The net-casting, ogre-faced spider (Deinopis spinosa) has a unique hunting strategy, as study coauthor Cornell University postdoctoral researcher Jay Stafstrom explained in a video.

They hunt only at night using a special kind of web: an A-shaped frame made from non-sticky silk that supports a fuzzy rectangle that they hold with their front forelegs and use to trap prey.

They do this in two ways. In a maneuver called a "forward strike," they pounce down on prey moving beneath them on the ground. This is enabled by their large eyes — the biggest of any spider. These eyes give them 2,000 times the night vision that we have, Science explained.

But the spiders can also perform a move called the "backward strike," Stafstrom explained, in which they reach their legs behind them and catch insects flying through the air.

"So here comes a flying bug and somehow the spider gets information on the sound direction and its distance. The spiders time the 200-millisecond leap if the fly is within its capture zone – much like an over-the-shoulder catch. The spider gets its prey. They're accurate," coauthor Ronald Hoy, the D & D Joslovitz Merksamer Professor in the Department of Neurobiology and Behavior in the College of Arts and Sciences, told the Cornell Chronicle.
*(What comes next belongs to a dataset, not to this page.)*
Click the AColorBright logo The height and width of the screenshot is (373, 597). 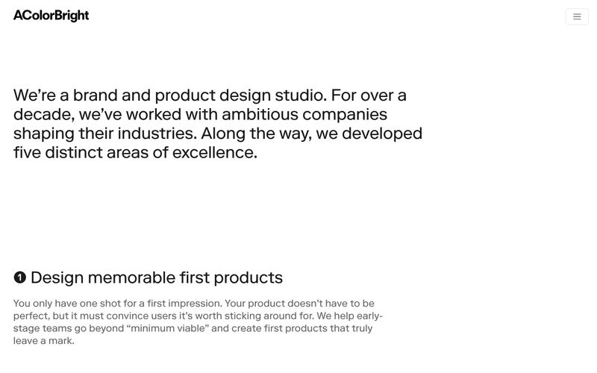coord(51,16)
What the researchers wanted to understand was how the spiders could tell what was moving behind them when they have no ears.

It isn't a question of peripheral vision. In a 2016 study, the same team blindfolded the spiders and sent them out to hunt, Science explained. This prevented the spiders from making their forward strikes, but they were still able to catch prey using the backwards strike. The researchers thought the spiders were "hearing" their prey with the sensors on the tips of their legs. All spiders have these sensors, but scientists had previously thought they were only able to detect vibrations through surfaces, not sounds in the air.

To test how well the ogre-faced spiders could actually hear, the researchers conducted a two-part experiment.

First, they inserted electrodes into removed spider legs and into the brains of intact spiders. They put the spiders and the legs into a vibration-proof booth and played sounds from two meters (approximately 6.5 feet) away. The spiders and the legs responded to sounds from 100 hertz to 10,000 hertz.

Next, they played the five sounds that had triggered the biggest response to 25 spiders in the wild and 51 spiders in the lab. More than half the spiders did the "backward strike" move when they heard sounds that have a lower frequency similar to insect wing beats. When the higher frequency sounds were played, the spiders did not move. This suggests the higher frequencies may mimic the sounds of predators like birds.

University of Cincinnati spider behavioral ecologist George Uetz told Science that the results were a "surprise" that indicated science has much to learn about spiders as a whole. Because all spiders have these receptors on their legs, it is possible that all spiders can hear. This theory was first put forward by Walcott 60 years ago, but was dismissed at the time, according to the Cornell Chronicle. But studies of other spiders have turned up further evidence since. A 2016 study found that a kind of jumping spider can pick up sonic vibrations in the air.

"We don't know diddly about spiders," Uetz told Science. "They are much more complex than people ever thought they were."

Learning more provides scientists with an opportunity to study their sensory abilities in order to improve technology like bio-sensors, directional microphones and visual processing algorithms, Stafstrom told CNN.

Hoy agreed.

"The point is any understudied, underappreciated group has fascinating lives, even a yucky spider, and we can learn something from it," he told CNN.